The latest news from Kaspersky Lab is a bit of a shocker, particularly for those who rely on and take advantage of online banking.
According to the online security company, no fewer than 780 new malicious programs, which are intended to steal users’ online banking data, are detected daily.

The company elaborated that over the last three months, ‘Trojan bankers’ have been detected on an average of 2000 unique users’ computers every day.
It cites one of the most notable Trojans discovered last month, called Trojan Banker.MSIL.MultiPhishing.gen, which was designed to steal account details from clients of numerous banks in the UK, including Santander, HSBC Bank UK, Metro Bank, Bank of Scotland, Lloyds TSB, and Barclays.
Modus Operandi revealed
The company elaborated that after launching, the Trojan would wait for an online banking service to start running. It would then open a window that imitates an authorisation form for the respective bank. Interestingly, the Trojan allows no mistakes, and checks the accuracy of the data that is entered.
The result is that fraudsters end up obtaining confidential information that gives them full access to the victim’s bank account.
While Kaspersky pointed out that this particular Trojan primarily targets users from the UK, it stressed that Trojan bankers can have global impact. The company revealed that Brazil tops the list of countries most frequently targeted (16.9% of detections), followed by Russia (15.8%) and China (10.8%).
Unstoppable avalanche?

For South African users, and those who rely on the internet worldwide, that is not the most disturbing part of the story.
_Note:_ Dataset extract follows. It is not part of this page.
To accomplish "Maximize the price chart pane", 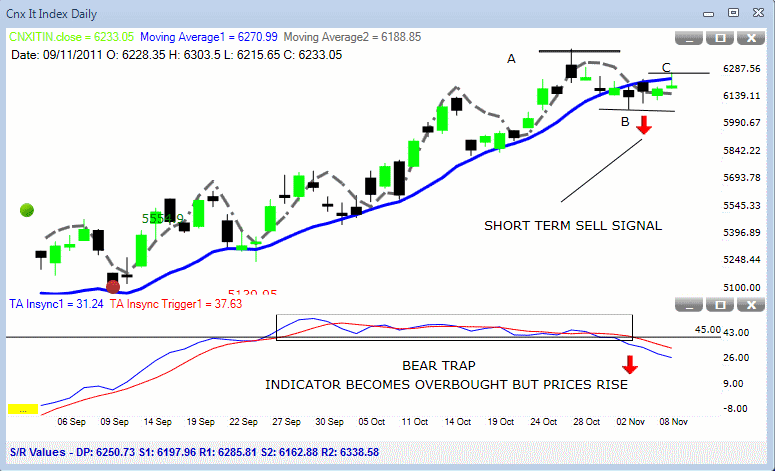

Instead, it provides a scale for how large and prolific a problem malware appears to be, particularly when considering that just one Trojan banker can apparently have widespread impact, and 780 are apparently being discovered on a daily basis.
However, according to Kaspersky, even that number accounts for a mere 1.1% of the total number of malware detected every day by the company.
This highlights the seemingly inexorable and compounding problem that malware presents; a tidal wave of attempts to corrupt if not outright steal data and sensitive information.

In recent news, Google unleashed its new Bouncer service on malware plaguing Android apps, and Kaspersky warned about the main threats it expected to see in the year ahead.